Llangennech Rugby Football Club was established in 1885, when enthusiasm for the game had spread across local villages after Llanelli won the South Wales trophy.

Since then Llangennech has had a side that has played in every rugby season since 1885, with only the two World wars breaking the run.

The First XV play in the WRU Division One West. There are over 200+ registered mini & junior players, with teams from Under 7's right up to Under 16's. 20+ Youth and 30+ Senior players.
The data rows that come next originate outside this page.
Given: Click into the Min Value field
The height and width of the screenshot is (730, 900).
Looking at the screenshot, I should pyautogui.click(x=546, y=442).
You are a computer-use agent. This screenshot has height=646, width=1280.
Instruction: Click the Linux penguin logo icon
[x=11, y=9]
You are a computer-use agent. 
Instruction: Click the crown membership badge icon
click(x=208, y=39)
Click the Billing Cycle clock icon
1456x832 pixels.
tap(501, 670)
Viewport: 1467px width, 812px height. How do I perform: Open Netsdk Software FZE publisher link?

Along with vice-presidents, patrons, members, officers and committee, the club membership is over 400.

Club honours
WRU Division 8A West - Champions
WRU Division 5 West - Champions
WRU Division 3 West - Champions
West Wales Rugby Union - Section 'B' - Champions 1984-85
West Wales Rugby Union Cup Winners 2004-05

Results

2022/23

Current First XV squad

Management

Notable past players
See also :Category:Llangennech RFC players
There are a number of players who have both represented Llangennech RFC and have also been capped at international level.
  Rhys Gabe
  Cliff Williams
  Idwal Davies (rugby)
  Terry Davies - Played for Llangennech Youth
  Alun Thomas
  Brian Davies - Son of Idwal Davies above
  Gavin Evans
  Lowri Harries
  Adam Warren
  Sam Parry

There are players who have represented Llangennech RFC and then gone on to excel in other Sports.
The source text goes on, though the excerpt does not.